(Beginning of Records supplied)

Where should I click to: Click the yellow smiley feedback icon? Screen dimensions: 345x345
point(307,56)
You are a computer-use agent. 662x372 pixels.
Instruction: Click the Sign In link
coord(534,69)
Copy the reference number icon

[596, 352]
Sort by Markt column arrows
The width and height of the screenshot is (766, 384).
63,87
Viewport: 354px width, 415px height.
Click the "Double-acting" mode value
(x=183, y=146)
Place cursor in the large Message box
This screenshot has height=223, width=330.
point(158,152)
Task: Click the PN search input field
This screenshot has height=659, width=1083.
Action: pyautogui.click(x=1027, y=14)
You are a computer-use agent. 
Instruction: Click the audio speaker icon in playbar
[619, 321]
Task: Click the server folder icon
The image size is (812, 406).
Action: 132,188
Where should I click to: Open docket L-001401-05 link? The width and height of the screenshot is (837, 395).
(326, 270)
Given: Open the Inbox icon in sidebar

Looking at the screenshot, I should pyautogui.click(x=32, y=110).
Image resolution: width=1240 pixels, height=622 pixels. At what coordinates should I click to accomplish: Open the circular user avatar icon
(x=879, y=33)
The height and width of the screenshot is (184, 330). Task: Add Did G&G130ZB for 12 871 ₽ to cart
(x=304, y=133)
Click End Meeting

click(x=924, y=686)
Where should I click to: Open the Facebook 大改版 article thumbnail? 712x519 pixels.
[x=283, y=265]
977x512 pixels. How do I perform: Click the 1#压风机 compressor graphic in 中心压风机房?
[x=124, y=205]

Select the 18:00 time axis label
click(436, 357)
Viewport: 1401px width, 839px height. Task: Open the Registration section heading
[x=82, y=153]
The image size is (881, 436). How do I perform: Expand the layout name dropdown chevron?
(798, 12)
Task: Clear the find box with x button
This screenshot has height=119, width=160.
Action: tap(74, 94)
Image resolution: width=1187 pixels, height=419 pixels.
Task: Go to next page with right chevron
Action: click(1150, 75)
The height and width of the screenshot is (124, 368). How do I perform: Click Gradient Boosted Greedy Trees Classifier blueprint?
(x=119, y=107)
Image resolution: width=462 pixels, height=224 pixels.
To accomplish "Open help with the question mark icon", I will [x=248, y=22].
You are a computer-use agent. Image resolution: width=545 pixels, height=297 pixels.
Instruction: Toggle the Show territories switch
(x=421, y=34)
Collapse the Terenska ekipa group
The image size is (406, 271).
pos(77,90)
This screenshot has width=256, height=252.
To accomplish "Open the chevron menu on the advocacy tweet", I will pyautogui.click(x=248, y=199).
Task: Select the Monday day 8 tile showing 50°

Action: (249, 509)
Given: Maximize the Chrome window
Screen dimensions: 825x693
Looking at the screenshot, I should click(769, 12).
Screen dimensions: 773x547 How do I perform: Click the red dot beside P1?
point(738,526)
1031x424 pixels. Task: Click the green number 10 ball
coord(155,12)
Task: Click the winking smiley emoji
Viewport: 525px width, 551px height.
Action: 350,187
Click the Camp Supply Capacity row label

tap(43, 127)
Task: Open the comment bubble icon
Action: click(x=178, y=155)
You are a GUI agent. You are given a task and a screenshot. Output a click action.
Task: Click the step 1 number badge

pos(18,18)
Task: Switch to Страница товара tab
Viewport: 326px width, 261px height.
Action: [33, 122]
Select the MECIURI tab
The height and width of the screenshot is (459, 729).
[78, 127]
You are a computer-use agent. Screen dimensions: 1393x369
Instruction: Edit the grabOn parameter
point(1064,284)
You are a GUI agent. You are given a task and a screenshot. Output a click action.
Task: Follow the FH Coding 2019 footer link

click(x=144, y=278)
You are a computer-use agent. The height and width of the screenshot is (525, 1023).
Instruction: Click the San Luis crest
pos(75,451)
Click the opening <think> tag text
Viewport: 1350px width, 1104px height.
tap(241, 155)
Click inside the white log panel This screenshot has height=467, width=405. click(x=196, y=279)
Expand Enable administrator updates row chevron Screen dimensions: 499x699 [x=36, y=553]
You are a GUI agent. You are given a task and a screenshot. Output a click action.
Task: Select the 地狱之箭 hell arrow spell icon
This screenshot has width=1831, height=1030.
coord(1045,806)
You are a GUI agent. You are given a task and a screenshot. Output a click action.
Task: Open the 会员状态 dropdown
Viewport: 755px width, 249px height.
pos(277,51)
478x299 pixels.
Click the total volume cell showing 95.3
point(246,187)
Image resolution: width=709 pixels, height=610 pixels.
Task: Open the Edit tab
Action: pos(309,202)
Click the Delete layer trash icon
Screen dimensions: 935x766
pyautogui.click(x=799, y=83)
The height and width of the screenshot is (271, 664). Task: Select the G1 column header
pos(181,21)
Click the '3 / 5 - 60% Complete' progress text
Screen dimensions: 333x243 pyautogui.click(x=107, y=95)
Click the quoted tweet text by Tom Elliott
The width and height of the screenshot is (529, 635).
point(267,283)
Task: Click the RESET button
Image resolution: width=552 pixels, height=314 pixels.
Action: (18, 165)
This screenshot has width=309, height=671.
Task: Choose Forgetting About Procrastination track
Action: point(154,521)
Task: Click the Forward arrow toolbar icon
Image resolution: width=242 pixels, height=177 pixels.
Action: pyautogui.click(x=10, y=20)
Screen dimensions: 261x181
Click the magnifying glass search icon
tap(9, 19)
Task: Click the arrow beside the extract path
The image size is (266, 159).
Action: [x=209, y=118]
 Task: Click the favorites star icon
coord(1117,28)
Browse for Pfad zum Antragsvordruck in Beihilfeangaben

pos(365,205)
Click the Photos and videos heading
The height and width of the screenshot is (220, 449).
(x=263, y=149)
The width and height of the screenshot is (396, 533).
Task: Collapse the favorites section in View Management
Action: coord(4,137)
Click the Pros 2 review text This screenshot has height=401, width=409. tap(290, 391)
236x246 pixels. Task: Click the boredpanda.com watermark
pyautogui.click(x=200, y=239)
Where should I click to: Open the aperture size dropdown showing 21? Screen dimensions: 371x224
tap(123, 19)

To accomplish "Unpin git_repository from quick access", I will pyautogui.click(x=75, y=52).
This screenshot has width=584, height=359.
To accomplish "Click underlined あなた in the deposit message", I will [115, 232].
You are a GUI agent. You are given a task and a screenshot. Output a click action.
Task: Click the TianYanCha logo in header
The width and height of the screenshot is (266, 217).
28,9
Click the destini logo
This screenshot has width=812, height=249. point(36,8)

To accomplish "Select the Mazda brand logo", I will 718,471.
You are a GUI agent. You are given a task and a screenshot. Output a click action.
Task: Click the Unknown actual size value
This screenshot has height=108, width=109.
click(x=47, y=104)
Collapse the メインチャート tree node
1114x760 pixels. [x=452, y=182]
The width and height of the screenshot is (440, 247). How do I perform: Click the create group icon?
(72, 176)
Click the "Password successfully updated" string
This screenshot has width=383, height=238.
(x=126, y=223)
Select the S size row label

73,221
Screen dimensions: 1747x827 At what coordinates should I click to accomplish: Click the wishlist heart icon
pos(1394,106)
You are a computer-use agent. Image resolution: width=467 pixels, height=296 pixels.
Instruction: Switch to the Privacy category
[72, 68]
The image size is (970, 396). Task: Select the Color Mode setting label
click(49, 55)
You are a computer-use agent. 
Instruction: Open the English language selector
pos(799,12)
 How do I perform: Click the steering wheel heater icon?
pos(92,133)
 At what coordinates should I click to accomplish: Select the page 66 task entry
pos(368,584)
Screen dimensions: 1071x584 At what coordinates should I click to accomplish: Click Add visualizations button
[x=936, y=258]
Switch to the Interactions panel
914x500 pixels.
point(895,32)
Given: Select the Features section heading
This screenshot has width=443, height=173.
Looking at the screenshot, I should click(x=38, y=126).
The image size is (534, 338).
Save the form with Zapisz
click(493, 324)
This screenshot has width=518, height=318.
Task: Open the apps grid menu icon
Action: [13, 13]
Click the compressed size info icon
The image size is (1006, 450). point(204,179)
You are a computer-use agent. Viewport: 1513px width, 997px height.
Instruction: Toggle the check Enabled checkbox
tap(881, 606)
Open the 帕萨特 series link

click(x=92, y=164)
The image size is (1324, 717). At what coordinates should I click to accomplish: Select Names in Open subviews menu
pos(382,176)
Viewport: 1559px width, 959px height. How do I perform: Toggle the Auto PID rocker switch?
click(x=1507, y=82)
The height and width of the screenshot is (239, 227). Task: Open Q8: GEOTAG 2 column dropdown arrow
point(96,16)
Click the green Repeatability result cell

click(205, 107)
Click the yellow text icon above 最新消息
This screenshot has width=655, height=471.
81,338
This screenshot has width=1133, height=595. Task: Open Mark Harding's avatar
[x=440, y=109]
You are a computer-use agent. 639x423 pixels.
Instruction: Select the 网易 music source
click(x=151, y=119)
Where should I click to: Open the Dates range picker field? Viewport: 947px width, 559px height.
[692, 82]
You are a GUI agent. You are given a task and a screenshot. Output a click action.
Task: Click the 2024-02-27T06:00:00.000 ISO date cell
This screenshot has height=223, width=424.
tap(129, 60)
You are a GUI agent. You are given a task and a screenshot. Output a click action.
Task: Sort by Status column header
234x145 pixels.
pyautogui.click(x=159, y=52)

(End of Records supplied)

Reproduce, please, the lines of the material from its first line down to the line containing "Viewport: 354px width, 415px height.", keeping both ends and nothing beyond them.

### Exercise output
Where should I click to: Click the yellow smiley feedback icon? Screen dimensions: 345x345
point(307,56)
You are a computer-use agent. 662x372 pixels.
Instruction: Click the Sign In link
coord(534,69)
Copy the reference number icon

[596, 352]
Sort by Markt column arrows
The width and height of the screenshot is (766, 384).
63,87
Viewport: 354px width, 415px height.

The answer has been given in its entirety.